Glutter is unnerved by these actions; her own site was one of those blocked under the recent crackdown. “It's significant in the fact that China will not allow any kind of dissent, no matter how small, to exist,” she explains.

“It doesn't matter if you're one person who has no political clout, read by three, any kind of dissent must be shut down… They do this because allowing any free expression might cause people to rebel.”

But others, such as Jeremy Goldkon at Beijing-based media and advertising consultancy Standards, disagree.

“Emperor Qin burnt all the books he could find when he took over in 221BC,” he points out, “and leaders of China have been trying to control information ever since then.”

“The Chinese Communist Party is no exception. They are still committed to controlling the information flow into and around China. Blocking blog-hosting services is a tiny part of that.”

In many ways, says Goldkorn, the Chinese authorities are fighting a losing battle.

“The amount of information available to the ordinary citizen in China in 2004 is unprecedented. The Internet and low-price copying technologies such as DVDs are responsible for this flood of information. Compared to this marvellous information flood, the censors are merely an annoyance.”

The reasons for the blocking of blog hosts and various other media outlets (for example the BBC website) may be even simpler than this, postulates Joseph Bosco, an American journalist, author and visiting Professor of Media at a Beijing university: “They block these networks because they can.”

“I do not believe the government will stop blogging,” he adds. “I do believe they are going to monitor it and trim it back frequently for some years yet.”

Perhaps the shadowy legions of perhaps 40,000 Internet censors are not attempting Canute-like to stop the online tide but merely demonstrating that whatever is out there, they are still in charge.

“The significance of Chinese blogging is more symbolic than actually effective or influential,” continues Bosco.

“However, symbolism in this regard is very important. The fact that there are a reported 300,000 main land Chinese bloggers is powerfully prophetic of what could be.”

And to perceive the Chinese enthusiasm for the Internet as only a political phenomenon, says Zheng, is to misunderstand its wider significance.

“Because of China's special political environment,” he concedes, “blogging has a political meaning that other countries may not have…”

“However, I would like to see the meaning of blogging from a broader perspective. It allows the media to get away from capitalist control, enabling it to become a sector that is not limited by market rules. Everyone can have a tool, a channel.”

Where it may seem to the outsider looking in that China’s controls on blogging and the Internet are measures of repression, this is not how everybody views matters.

“We should not read it only at a political level,” says Topku, “because to most Chinese people, this has no meaning. Many Chinese citizens are accustomed to a stable and quiet life. They are used to the so called freedom and democracy that is given by the government.”

Topku approaches the subject not as a politico but as a patriot. “I love my country. I also love the freedom and democracy I have,” he asserts.

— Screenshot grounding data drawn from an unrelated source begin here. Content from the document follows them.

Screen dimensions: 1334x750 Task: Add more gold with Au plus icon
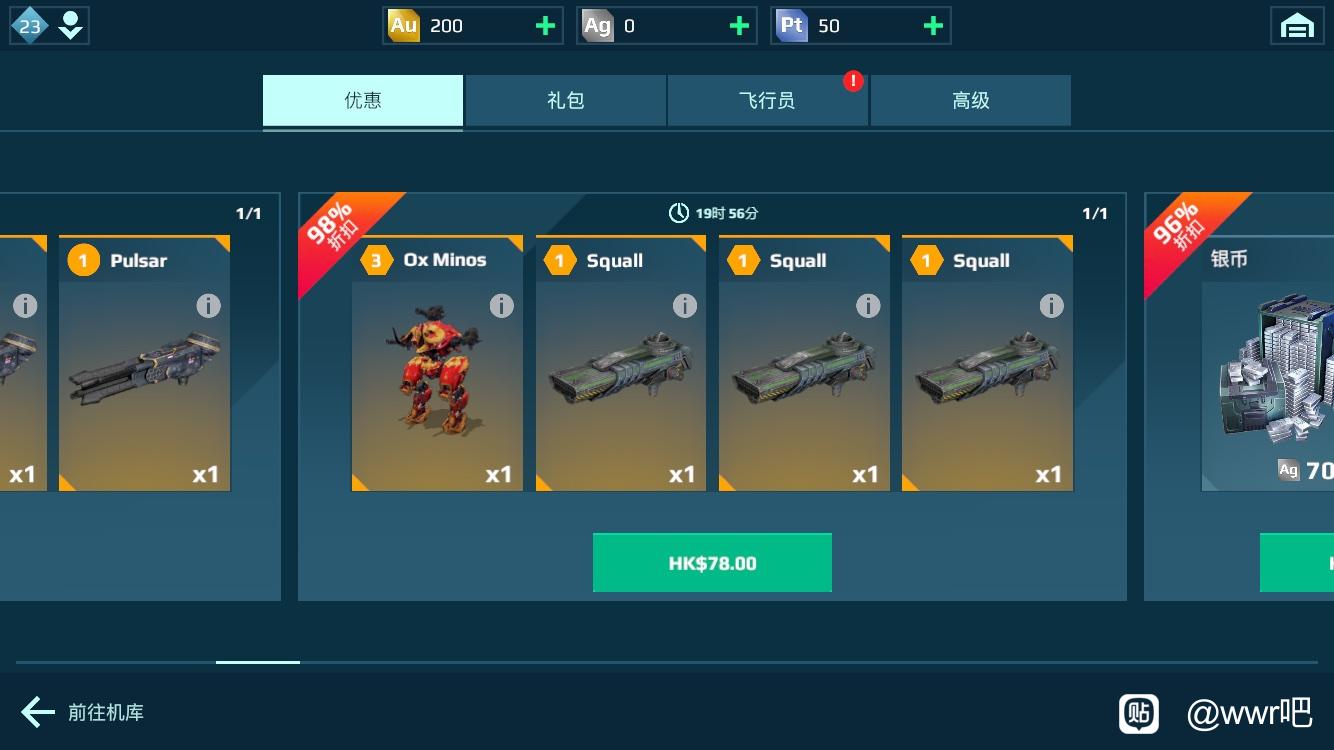coord(545,26)
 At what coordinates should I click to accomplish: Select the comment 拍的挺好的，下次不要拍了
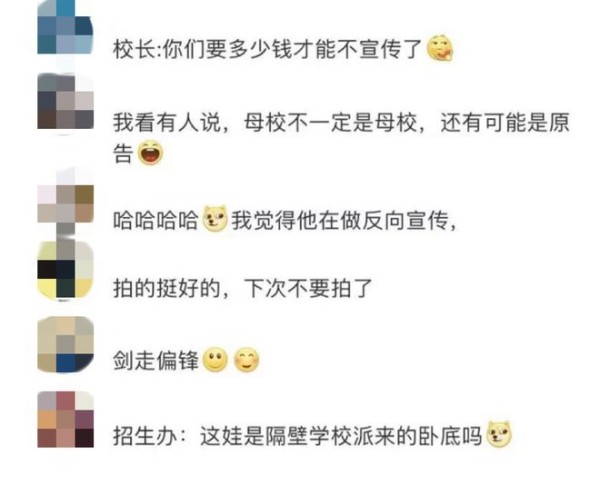point(243,289)
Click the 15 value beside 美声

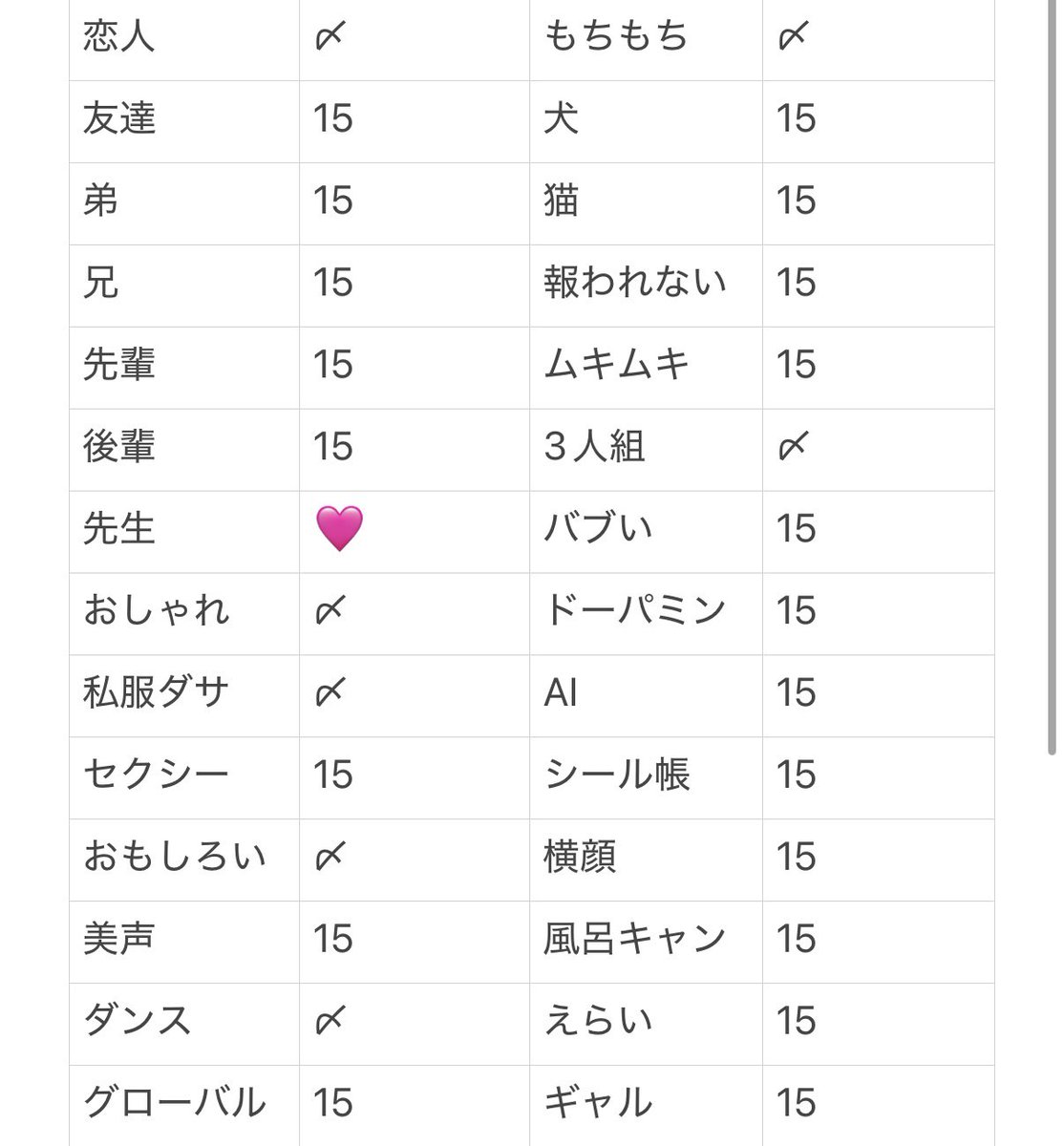pyautogui.click(x=333, y=939)
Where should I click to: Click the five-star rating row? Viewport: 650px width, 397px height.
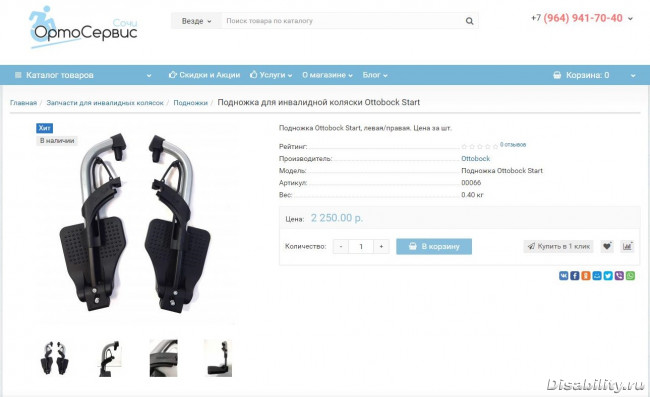click(x=480, y=146)
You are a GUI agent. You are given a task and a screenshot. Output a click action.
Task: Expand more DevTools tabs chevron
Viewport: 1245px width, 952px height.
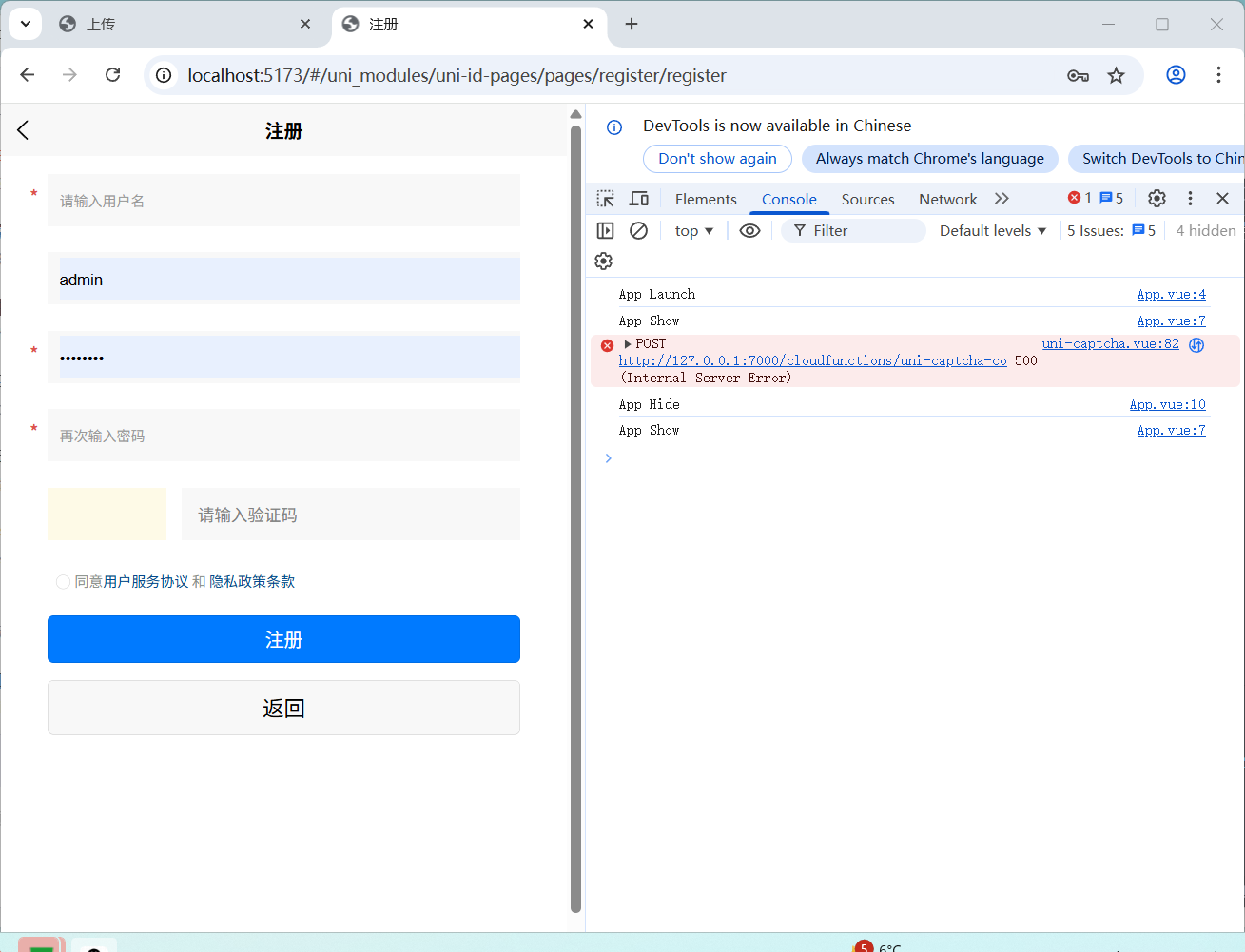click(x=1002, y=199)
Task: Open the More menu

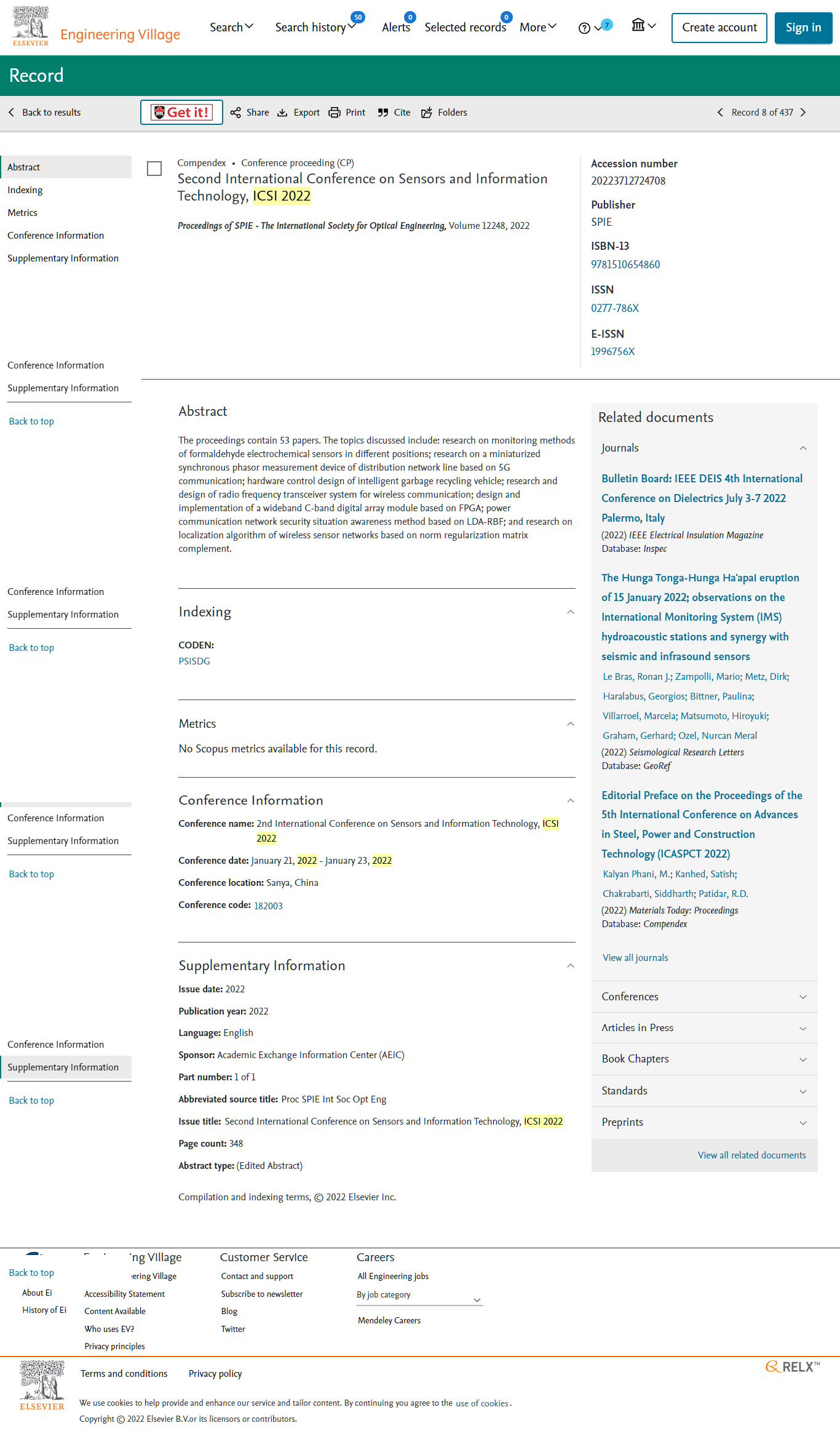Action: (537, 28)
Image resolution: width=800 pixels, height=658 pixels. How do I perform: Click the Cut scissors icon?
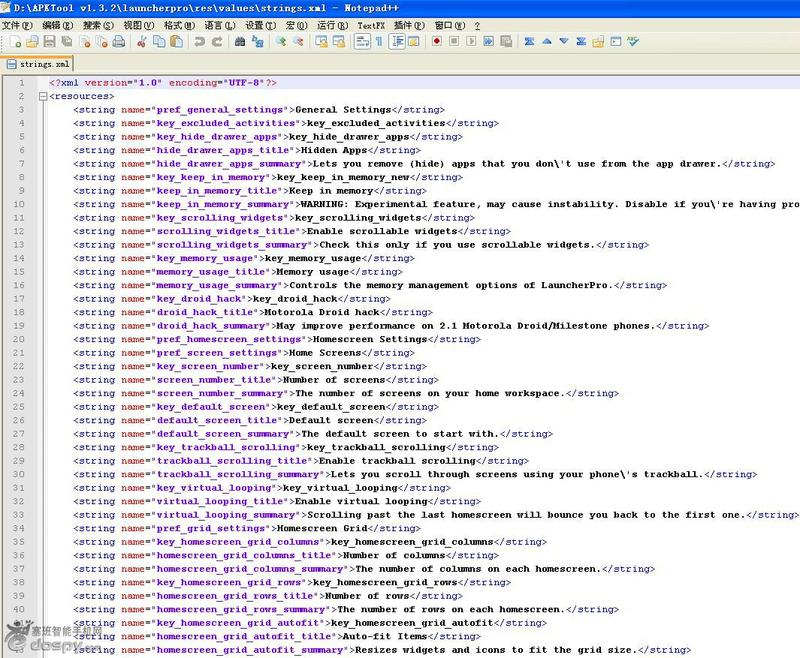click(x=142, y=42)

“When government feels that their governance is being threatened, they will find ways to protect themselves. Every country is the same… Of course the government in China should be more open-minded, [it should] trust its people can make their own judgments and choices but not just control their people.”

“As the economy further develops, education becomes increasingly available and the awareness of democracy and the rule of law deepens in peoples' minds,” concludes Zheng, “people will have better knowledge of how to become citizens and use legal means to protect their interests. The country's political environment will become more open. It is only a matter of time.”